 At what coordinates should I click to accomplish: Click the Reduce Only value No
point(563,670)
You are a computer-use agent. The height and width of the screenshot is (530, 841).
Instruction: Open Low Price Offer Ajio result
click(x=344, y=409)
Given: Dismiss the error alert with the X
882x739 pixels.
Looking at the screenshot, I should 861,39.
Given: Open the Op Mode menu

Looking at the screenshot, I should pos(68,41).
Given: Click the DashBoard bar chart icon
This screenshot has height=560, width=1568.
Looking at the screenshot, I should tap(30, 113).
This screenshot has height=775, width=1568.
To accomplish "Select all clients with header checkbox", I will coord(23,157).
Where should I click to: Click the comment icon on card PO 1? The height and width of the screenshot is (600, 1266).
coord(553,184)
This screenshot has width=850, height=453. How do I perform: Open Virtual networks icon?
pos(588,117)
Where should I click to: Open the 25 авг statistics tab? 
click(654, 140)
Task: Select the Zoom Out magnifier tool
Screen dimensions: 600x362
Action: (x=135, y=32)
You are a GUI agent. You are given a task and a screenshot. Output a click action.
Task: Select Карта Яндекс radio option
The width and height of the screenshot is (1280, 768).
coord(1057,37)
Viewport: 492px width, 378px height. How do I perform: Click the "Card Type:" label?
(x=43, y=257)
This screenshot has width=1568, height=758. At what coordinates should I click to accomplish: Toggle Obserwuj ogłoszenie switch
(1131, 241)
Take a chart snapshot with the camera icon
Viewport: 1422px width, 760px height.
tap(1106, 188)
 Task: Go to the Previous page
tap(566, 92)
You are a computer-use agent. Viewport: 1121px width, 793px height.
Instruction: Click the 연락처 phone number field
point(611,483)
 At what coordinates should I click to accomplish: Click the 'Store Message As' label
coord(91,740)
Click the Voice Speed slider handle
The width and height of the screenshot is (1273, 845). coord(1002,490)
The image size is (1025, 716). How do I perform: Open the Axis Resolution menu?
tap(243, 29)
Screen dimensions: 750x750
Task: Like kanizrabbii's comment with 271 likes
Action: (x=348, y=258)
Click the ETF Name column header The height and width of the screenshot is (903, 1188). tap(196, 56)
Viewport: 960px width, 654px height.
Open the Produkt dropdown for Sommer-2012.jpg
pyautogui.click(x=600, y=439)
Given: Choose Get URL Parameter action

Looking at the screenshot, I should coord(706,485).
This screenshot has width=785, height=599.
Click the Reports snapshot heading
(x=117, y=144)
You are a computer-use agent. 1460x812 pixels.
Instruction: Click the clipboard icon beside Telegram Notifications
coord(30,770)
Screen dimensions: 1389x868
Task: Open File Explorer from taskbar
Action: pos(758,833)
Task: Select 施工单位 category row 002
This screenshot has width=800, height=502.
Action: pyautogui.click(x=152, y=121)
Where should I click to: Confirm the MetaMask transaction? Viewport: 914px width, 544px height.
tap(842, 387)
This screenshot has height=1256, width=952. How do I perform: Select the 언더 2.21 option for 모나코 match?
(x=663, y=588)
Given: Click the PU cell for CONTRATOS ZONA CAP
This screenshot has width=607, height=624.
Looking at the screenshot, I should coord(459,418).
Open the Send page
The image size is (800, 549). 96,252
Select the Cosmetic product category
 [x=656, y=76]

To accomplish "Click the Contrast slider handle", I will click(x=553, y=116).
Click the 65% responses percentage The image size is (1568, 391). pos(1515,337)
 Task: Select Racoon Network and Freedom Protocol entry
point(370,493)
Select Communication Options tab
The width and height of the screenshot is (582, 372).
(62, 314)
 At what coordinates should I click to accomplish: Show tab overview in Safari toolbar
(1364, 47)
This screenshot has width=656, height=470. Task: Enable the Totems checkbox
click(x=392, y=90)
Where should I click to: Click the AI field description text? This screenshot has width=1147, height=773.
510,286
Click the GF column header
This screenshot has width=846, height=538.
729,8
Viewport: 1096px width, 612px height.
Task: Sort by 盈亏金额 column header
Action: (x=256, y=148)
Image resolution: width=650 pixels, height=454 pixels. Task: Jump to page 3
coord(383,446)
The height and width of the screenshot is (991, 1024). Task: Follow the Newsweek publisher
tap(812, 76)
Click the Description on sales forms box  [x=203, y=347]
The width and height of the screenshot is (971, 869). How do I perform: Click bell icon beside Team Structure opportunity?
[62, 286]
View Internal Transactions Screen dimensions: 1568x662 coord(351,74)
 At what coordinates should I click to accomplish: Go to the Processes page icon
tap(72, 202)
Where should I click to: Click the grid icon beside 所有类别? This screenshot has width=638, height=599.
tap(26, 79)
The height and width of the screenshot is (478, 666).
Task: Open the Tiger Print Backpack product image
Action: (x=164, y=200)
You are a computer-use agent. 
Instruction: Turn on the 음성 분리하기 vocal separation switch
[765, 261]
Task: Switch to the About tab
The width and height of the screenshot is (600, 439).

# Your instructions:
Please rewrite every line from the one containing "Task: Select the Zoom Out magnifier tool" down to the one containing "coord(1057,37)", both included, and nothing else. Keep the requests unchanged, but rescale each click coordinate in the answers by 1.95, rounding to whole numbers with halves rounded up.

# Exercise solution:
Task: Select the Zoom Out magnifier tool
Screen dimensions: 600x362
Action: (x=263, y=62)
You are a GUI agent. You are given a task and a screenshot. Output a click action.
Task: Select Карта Яндекс radio option
The width and height of the screenshot is (1280, 768).
coord(2061,72)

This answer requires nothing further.